→ CONSIGNE 1: Dans la critique de la pièce Onzième, comment s'appelle la troupe de François Tanguy ?
→ CONSIGNE 2: Poursuivez la critique de la pièce Onzième à partir de sa dernière phrase.

→ TEXTE À LIRE:

La Terrasse

"La culture est une résistance à la distraction" Pasolini

Théâtre - Critique

Onzième

Onzième - Critique sortie Théâtre
Crédit photo : Brigitte Enguérand Légende photo : L’espace, le lieu du poème, où surgissent les fantômes d’un songe chaotique.

Publié le 10 décembre 2011 - N° 193

Le nouvel opus de François Tanguy et son Théâtre du Radeau résonne des bruits d’un monde aux prises avec l’Histoire, mais peine à trouver un rythme.

[Données enregistrées]
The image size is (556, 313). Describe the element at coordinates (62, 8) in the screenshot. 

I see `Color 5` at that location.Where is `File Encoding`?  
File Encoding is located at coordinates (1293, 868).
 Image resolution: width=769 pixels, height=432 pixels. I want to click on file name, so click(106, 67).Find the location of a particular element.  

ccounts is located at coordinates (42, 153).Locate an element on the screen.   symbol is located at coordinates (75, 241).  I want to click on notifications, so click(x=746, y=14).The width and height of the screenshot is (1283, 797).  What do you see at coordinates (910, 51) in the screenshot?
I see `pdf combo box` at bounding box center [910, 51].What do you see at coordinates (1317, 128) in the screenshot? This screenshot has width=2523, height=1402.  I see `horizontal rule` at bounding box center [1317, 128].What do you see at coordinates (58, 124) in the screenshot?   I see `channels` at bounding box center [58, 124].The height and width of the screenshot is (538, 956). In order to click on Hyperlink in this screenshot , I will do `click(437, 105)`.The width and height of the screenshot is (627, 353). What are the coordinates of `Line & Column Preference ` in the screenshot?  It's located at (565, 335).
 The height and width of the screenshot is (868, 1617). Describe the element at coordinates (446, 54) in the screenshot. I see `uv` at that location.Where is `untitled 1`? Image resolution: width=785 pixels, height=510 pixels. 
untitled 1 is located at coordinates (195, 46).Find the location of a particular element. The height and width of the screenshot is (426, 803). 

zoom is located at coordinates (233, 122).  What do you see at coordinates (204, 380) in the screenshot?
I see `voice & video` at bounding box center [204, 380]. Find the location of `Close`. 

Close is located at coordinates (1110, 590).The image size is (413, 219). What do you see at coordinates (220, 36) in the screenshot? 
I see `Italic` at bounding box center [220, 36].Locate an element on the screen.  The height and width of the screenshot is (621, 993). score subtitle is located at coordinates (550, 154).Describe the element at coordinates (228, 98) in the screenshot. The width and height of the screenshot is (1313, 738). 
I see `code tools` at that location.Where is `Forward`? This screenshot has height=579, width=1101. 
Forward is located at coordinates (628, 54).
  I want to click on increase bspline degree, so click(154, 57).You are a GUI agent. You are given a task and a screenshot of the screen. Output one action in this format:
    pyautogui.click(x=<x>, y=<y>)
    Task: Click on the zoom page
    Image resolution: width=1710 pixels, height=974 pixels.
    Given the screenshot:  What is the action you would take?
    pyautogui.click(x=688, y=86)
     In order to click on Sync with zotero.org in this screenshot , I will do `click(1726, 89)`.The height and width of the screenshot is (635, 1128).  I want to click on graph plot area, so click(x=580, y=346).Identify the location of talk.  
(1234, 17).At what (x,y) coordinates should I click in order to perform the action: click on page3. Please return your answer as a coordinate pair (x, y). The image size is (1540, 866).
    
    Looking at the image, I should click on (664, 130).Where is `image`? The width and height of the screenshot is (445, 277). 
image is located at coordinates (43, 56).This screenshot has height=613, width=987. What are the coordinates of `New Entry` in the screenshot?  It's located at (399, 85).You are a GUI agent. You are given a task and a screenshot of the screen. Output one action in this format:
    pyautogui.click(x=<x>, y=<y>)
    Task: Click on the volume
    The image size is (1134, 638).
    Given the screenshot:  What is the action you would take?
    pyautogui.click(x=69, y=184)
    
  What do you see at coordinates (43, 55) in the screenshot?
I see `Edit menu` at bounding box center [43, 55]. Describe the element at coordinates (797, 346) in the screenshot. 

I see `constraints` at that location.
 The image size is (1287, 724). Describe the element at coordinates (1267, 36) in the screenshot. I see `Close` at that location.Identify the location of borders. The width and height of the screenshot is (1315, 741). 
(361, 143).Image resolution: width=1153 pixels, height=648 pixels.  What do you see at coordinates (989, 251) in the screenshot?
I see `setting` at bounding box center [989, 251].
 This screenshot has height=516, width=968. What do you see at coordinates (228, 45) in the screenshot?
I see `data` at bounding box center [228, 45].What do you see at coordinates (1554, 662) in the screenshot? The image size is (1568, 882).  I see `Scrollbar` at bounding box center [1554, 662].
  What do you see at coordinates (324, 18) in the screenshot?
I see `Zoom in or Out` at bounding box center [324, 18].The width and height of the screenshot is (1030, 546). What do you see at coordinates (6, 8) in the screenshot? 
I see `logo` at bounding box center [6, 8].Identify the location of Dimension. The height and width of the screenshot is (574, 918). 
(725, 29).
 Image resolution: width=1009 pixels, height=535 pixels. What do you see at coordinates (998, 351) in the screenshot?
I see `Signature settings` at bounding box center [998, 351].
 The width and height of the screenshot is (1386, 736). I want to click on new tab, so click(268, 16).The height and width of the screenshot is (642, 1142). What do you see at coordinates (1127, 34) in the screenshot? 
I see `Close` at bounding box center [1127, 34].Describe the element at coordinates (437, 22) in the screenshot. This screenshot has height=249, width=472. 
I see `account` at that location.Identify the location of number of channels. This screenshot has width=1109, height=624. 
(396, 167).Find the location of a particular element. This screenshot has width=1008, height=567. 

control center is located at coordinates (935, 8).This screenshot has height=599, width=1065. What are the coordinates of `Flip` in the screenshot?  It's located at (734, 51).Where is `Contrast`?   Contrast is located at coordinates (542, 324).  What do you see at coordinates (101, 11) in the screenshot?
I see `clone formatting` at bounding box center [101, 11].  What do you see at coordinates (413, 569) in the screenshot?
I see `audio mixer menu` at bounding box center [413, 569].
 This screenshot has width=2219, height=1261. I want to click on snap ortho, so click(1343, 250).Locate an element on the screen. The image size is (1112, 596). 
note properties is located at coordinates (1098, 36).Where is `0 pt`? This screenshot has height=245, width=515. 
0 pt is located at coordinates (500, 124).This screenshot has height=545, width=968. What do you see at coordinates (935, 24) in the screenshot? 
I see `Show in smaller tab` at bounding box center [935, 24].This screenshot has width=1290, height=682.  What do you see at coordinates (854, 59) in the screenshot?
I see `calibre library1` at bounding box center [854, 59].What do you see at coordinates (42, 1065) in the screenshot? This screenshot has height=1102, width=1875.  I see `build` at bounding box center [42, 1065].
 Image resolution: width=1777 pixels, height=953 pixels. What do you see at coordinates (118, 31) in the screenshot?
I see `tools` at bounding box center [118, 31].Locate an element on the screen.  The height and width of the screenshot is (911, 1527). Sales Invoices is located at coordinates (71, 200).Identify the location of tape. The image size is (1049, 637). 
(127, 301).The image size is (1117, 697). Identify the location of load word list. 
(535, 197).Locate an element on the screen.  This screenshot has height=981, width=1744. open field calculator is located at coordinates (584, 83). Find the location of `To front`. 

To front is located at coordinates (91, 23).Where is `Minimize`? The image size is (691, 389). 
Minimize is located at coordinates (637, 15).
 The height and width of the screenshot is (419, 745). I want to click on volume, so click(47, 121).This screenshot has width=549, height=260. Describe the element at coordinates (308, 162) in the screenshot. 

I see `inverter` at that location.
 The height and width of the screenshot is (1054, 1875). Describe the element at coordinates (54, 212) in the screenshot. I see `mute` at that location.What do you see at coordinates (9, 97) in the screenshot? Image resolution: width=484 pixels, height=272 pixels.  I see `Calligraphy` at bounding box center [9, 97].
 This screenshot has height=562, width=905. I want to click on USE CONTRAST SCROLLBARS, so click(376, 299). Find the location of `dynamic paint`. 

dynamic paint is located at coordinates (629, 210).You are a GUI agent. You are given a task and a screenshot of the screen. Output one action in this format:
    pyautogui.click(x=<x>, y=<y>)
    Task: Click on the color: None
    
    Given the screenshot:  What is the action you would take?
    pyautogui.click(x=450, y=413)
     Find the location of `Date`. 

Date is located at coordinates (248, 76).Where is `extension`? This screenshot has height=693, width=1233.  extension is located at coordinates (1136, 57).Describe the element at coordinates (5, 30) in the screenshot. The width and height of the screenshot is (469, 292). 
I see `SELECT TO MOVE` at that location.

→ RÉPONSE 1: Le Théâtre du Radeau.

→ RÉPONSE 2:
Ils sont là. Depuis longtemps peut-être, ou depuis toujours. L’effluve de leur présence traîne encore parmi le désordre abandonné des objets. Leurs ombres rôdent, glissent dans un silence encombré de tables, chaises, miroirs, cadres et toiles retournées. Un paysage bruisse tranquillement, projeté au cœur de ces perspectives provisoires, laisse sourdre la vibration de l’absence dans le tremblée de l’image, qui regarde fixement le frémissement du temps. Et puis ils surgissent, figures vacillantes dans l’aube blanche, qui s’en viennent d’un ailleurs incertain. Ils sont là. Ils parlent, soliloquent, esquissent des gestes, fantômes d’un songe chaotique hantés par des « voix » où résonnent les clameurs du monde. Au fil des phrases, des mots s’échappent, s’entêtent… «  acte irrévocable », « suicide » « création », « pouvoir »… Autant d’éclats tranchants qui creusent la question de l’art, vandale qui mord dans les chairs du présent, qui sondent aussi l’exercice du pouvoir, de la violence.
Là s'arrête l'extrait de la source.